Traceback lost?
See original GitHub issueRunning a name server:
python -m Pyro4.naming
Having the following server.py
:
import Pyro4
class Test(object):
def test(self):
return int('a')
if __name__ == '__main__':
daemon = Pyro4.Daemon()
ns = Pyro4.locateNS()
uri = daemon.register(Test)
ns.register("test", uri)
print("Ready.")
daemon.requestLoop()
And having the following client.py
:
import Pyro4
if __name__ == '__main__':
proxy = Pyro4.Proxy("PYRONAME:test")
proxy.test()
This code basically ends up executing int('a')

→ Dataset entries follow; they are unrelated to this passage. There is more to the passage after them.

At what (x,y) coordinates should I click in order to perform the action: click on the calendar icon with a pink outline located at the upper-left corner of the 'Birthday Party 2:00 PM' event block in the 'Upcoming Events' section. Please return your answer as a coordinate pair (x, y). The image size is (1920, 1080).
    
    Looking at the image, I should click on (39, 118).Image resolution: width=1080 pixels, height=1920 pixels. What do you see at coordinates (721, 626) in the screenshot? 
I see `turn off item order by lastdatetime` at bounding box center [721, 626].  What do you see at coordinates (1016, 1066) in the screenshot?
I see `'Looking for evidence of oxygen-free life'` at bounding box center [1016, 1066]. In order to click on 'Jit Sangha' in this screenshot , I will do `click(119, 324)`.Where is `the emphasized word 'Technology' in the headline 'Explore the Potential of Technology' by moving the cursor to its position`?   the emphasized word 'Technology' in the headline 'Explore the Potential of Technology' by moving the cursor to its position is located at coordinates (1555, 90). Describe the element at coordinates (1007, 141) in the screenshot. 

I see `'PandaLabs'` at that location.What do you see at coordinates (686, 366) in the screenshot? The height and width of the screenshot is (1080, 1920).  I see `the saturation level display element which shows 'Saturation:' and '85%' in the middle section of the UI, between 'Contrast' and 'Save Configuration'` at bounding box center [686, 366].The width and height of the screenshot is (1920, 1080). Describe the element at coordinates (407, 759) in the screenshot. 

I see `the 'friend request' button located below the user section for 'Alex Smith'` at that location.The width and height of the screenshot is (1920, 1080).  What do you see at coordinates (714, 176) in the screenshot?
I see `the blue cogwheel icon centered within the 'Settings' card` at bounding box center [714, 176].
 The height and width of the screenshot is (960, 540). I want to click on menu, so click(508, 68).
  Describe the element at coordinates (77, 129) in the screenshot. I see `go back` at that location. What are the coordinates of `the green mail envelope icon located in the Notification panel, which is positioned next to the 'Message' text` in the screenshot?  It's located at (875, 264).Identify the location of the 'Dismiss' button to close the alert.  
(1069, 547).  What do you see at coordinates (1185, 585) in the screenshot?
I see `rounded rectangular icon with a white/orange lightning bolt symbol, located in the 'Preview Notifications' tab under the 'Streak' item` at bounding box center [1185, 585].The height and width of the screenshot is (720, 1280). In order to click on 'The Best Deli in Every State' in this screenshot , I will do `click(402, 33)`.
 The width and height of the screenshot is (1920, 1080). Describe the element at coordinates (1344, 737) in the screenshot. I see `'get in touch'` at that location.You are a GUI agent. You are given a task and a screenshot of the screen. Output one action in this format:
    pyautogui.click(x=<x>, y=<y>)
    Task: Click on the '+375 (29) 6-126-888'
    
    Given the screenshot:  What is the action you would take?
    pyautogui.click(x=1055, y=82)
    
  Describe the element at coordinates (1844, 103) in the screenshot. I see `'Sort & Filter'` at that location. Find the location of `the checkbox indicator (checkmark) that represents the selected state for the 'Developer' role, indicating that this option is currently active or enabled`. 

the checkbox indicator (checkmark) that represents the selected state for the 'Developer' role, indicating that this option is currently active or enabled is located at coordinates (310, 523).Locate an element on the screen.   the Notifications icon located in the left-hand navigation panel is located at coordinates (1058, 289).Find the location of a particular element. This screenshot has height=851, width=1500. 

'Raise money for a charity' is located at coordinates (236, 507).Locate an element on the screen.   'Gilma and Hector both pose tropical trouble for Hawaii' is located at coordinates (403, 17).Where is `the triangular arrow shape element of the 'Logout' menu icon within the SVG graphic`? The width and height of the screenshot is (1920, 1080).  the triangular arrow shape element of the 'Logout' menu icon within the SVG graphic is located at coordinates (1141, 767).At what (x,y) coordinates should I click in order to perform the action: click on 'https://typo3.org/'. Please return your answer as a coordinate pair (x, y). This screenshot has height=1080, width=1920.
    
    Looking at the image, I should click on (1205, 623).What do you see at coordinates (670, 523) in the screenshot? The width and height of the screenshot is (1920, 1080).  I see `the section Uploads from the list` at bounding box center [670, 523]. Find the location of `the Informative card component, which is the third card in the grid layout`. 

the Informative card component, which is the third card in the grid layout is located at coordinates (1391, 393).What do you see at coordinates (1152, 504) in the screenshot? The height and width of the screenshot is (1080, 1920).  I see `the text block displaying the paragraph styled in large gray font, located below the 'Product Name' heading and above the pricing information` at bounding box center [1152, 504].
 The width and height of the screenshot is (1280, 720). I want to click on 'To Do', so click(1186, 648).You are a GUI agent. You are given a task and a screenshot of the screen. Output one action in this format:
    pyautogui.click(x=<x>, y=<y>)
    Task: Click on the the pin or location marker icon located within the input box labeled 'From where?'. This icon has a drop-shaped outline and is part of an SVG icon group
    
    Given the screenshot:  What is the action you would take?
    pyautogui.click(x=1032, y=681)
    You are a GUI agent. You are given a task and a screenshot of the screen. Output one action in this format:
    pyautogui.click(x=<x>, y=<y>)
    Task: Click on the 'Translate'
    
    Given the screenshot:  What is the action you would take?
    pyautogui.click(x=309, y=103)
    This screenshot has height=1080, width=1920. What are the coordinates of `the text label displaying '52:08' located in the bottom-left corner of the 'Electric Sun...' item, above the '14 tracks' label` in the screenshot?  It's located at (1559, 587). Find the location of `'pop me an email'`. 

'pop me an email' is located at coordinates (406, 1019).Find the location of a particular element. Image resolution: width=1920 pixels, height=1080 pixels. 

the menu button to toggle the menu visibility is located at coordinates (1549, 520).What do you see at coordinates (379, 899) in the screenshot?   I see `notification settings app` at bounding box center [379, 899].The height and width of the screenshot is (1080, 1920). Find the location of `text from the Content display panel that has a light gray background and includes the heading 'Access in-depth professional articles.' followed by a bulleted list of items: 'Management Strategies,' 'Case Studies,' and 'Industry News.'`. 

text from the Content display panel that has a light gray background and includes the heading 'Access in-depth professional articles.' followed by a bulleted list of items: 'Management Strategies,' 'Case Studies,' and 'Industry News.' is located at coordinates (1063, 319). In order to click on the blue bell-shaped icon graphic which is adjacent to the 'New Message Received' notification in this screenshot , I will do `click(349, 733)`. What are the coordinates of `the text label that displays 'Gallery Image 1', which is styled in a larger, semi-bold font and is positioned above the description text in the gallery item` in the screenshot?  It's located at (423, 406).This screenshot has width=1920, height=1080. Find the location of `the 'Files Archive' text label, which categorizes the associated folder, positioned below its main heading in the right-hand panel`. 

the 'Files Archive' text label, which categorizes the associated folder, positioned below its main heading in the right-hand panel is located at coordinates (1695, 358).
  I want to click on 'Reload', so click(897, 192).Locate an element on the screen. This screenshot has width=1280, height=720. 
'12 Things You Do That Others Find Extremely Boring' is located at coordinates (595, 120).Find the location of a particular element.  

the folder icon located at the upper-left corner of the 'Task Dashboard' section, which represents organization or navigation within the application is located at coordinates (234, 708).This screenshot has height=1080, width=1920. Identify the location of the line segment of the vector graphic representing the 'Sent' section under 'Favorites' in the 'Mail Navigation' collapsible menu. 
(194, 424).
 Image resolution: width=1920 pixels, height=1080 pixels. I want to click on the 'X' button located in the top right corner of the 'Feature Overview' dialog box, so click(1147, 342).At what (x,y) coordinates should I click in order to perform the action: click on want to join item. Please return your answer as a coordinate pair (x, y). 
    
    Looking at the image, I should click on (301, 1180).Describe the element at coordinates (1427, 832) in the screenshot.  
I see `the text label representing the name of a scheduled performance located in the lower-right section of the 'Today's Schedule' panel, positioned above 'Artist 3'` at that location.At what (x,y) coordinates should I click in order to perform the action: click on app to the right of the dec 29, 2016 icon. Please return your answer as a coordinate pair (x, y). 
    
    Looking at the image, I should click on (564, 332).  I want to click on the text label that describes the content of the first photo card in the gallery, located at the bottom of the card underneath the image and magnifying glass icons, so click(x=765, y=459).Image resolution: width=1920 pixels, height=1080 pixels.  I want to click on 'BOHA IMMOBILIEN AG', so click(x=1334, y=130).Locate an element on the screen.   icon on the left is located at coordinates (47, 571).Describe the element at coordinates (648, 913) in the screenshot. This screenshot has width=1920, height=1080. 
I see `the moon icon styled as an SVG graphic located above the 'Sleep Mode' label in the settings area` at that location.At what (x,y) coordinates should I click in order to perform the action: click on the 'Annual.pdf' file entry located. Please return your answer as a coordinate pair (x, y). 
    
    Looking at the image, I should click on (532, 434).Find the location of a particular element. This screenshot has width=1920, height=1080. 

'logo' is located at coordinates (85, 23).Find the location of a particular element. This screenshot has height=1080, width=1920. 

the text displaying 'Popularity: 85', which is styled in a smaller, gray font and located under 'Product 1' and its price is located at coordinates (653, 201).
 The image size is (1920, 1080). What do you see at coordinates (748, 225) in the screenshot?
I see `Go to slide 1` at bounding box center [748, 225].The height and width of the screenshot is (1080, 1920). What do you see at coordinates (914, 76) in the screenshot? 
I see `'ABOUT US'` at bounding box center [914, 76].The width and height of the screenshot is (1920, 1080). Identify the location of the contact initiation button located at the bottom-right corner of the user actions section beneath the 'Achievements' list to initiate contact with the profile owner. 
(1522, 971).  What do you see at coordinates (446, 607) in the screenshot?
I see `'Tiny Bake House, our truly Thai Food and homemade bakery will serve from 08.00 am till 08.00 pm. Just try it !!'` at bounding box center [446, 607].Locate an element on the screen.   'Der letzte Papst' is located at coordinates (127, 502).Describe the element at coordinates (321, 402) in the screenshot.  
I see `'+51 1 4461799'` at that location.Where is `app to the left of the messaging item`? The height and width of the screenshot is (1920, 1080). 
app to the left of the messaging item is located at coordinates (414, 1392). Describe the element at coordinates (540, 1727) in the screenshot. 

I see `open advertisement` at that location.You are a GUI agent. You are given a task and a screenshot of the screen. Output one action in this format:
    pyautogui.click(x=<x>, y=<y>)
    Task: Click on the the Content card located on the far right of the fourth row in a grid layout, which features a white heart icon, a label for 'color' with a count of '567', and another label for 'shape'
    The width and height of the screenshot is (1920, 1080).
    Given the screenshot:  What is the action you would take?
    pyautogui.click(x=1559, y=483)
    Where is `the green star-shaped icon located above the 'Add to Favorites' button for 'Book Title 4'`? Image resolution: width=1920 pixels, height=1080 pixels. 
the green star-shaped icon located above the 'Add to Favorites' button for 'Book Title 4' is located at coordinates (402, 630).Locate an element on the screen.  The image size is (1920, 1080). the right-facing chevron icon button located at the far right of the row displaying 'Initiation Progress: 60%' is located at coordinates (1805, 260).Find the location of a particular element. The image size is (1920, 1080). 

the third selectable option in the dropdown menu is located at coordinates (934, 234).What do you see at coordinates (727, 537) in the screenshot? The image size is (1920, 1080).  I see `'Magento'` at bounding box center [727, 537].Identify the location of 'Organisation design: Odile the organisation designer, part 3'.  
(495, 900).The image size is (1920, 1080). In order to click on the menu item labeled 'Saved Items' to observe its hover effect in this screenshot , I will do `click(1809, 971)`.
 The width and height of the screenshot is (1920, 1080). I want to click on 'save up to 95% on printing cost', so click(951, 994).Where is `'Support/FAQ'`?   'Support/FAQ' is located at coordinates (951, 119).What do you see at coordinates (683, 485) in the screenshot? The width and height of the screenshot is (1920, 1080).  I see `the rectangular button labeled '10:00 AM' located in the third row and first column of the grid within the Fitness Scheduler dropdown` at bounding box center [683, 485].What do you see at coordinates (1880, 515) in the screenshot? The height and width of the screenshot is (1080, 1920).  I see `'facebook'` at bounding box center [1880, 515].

, which in Python should raise:
ValueError: invalid literal for int() with base 10: 'a'
The ValueError
is raised when running client.py
, however, the traceback looks like this:
Traceback (most recent call last):
File "client.py", line 7, in <module>
proxy.test()
File "/home/peque/.miniconda3/envs/pyro4/lib/python3.5/site-packages/Pyro4/core.py", line 172, in __call__
return self.__send(self.__name, args, kwargs)
File "/home/peque/.miniconda3/envs/pyro4/lib/python3.5/site-packages/Pyro4/core.py", line 427, in _pyroInvoke
raise data
ValueError: invalid literal for int() with base 10: 'a'
Note that client.py:7; proxy.test()
is represented, but there is no reference to server.py:6; return int('a')
, which is the line in which the exception actually occurred.
Am I missing something or is this actually not supposed to happen?
Thanks for your help. 😊
Issue Analytics
- State:
- Created 8 years ago
- Comments:11 (8 by maintainers)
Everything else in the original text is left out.